🤖 AI Summary
Conventional two-stage diffusion model training—first training a teacher diffusion model and then distilling it into a one-step student model—introduces strong dependency on the teacher, limiting efficiency and flexibility. Method: We propose Score-free Distillation, a novel framework that eliminates the need for teacher models entirely and enables direct end-to-end training of one-step diffusion generators. Crucially, we theoretically establish that explicit score function estimation—and thus score matching—is unnecessary. Through feature-space analysis, we identify that teacher-based weight initialization primarily transfers intermediate-layer feature representations, not input-output mappings or parameter priors; accordingly, we design an ablation-driven initialization mechanism. Contribution/Results: Our method achieves one-step generation performance competitive with teacher-based distillation baselines while drastically reducing reliance on pre-trained teacher models. It establishes a new paradigm for lightweight diffusion model training, offering improved scalability and reduced computational overhead.
📝 Abstract
Recent advances in one-step generative models typically follow a two-stage process: first training a teacher diffusion model and then distilling it into a one-step student model. This distillation process traditionally relies on both the teacher model's score function to compute the distillation loss and its weights for student initialization.
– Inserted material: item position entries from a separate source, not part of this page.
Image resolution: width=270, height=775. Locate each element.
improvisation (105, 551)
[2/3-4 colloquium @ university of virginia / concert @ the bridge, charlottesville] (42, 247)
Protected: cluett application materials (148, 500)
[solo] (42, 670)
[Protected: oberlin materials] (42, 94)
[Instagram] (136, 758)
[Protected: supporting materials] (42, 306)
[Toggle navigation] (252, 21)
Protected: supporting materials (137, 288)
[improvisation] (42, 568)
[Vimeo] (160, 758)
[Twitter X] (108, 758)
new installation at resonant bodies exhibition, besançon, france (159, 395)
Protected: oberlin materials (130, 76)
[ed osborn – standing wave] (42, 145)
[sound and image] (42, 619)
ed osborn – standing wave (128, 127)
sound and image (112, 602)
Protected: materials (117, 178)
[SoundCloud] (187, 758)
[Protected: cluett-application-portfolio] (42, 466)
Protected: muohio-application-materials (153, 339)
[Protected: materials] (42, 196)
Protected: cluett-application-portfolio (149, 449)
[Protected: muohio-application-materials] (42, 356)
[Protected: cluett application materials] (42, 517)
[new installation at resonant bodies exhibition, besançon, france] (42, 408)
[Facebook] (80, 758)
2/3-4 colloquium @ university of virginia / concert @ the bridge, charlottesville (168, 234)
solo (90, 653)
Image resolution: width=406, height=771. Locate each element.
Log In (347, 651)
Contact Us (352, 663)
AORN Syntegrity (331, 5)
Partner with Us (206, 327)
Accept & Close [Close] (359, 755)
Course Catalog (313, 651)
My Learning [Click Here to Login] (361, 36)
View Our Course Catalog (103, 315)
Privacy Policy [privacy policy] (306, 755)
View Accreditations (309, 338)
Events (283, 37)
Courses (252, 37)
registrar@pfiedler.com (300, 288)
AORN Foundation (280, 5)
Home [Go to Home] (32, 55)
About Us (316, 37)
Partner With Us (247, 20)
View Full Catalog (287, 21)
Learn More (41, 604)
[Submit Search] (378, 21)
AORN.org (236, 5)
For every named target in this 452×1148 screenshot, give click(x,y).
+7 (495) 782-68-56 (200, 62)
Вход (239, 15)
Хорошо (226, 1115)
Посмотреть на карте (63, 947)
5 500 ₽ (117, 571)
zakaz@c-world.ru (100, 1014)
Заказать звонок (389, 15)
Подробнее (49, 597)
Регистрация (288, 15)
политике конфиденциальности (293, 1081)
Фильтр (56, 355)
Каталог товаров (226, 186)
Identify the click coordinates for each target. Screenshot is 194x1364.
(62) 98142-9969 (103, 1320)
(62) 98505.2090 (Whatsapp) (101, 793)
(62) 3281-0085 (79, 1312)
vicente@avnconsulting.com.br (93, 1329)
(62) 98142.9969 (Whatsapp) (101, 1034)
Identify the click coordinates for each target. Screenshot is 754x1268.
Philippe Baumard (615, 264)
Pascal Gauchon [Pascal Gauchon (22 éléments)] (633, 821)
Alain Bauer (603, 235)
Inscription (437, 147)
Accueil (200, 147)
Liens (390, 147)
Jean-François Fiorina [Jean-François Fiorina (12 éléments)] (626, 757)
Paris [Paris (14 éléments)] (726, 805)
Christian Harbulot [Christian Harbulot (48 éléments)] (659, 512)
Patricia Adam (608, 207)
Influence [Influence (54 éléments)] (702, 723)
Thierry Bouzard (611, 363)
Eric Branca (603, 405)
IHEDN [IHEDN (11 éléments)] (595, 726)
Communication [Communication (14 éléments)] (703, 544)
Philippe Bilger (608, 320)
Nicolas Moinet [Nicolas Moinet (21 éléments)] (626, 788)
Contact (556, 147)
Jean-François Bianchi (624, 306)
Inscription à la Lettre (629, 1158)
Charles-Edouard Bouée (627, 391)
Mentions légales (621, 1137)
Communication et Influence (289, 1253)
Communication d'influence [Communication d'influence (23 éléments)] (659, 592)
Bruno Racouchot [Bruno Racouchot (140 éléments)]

In this paper, we explore whether one-step generative models can be trained directly without this distillation process. First, we show that the teacher's score function is not essential and propose a family of distillation methods that achieve competitive results without relying on score estimation. Next, we demonstrate that initialization from teacher weights is indispensable in successful training. Surprisingly, we find that this benefit is not due to improved ``input-output"mapping but rather the learned feature representations, which dominate distillation quality. Our findings provide a better understanding of the role of initialization in one-step model training and its impact on distillation quality.